J. 1. For purposes of subsection E of this section, “qualified United States financial institution” means an institution that:
a. is organized or, in the case of a United States office of a foreign banking organization, is licensed under the laws of the United States or any state thereof,
b. is regulated, supervised and examined by federal or state authorities having regulatory authority over banks and trust companies, and
c. has been determined by either the Insurance Commissioner, or the Securities Valuation Office of the National Association of Insurance Commissioners, to meet such standards of financial condition and standing as are considered necessary and appropriate to regulate the quality of financial institutions whose letters of credit will be acceptable to the Commissioner.
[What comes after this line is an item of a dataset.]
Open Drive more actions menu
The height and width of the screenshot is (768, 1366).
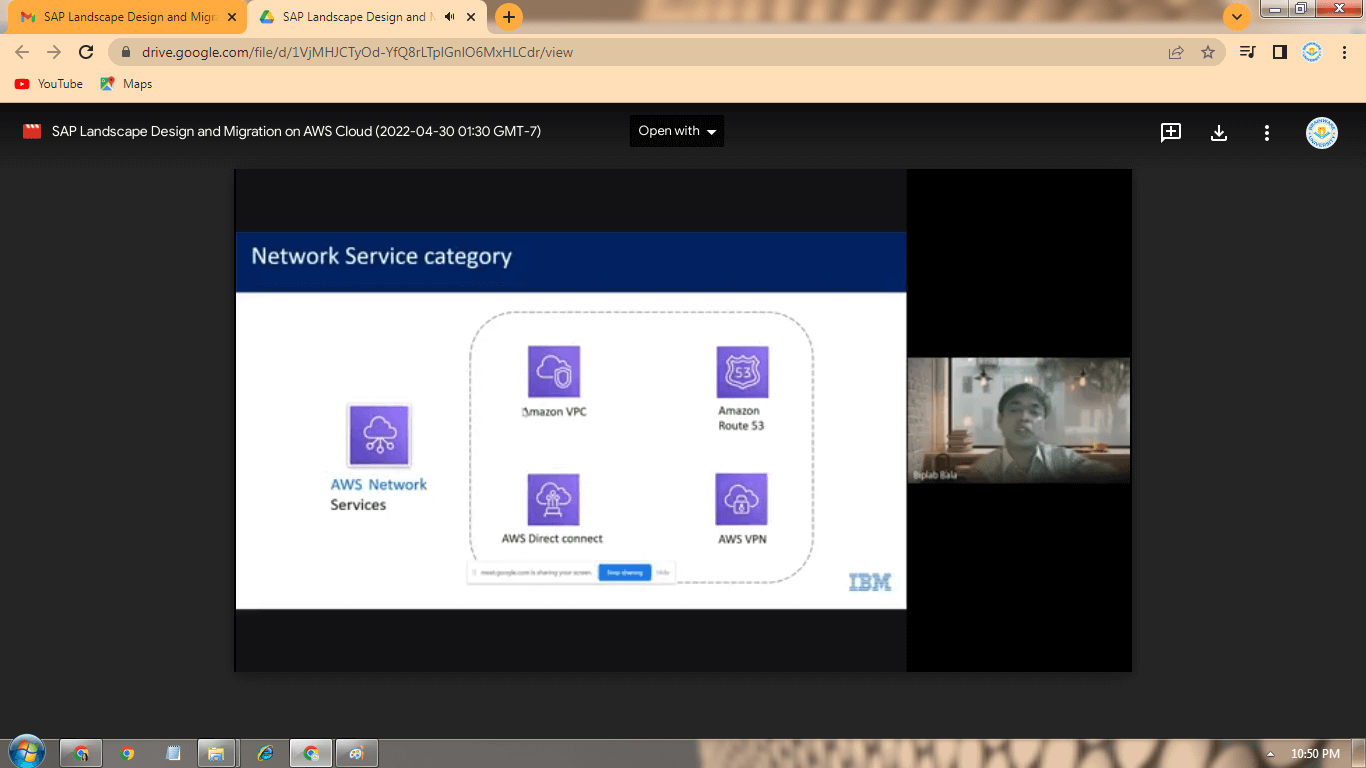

2. A “qualified United States financial institution” means, for purposes of those provisions of this law specifying those institutions that are eligible to act as a fiduciary of a trust, an institution that:
a. is organized or (in the case of a United States branch or agency office of a foreign banking organization) licensed under the laws of the United States or any state thereof and has been granted authority to operate with fiduciary powers, and
b. is regulated, supervised and examined by federal or state authorities having regulatory authority over banks and trust companies.
Added by Laws 1992, c. 178, § 36, eff. Sept. 1, 1992. Amended by Laws 1994, c. 86, § 1, eff. Sept. 1, 1994; Laws 1997, c. 418, § 99, eff. Nov. 1, 1997; Laws 2000, c. 169, § 2, eff. Nov. 1, 2000.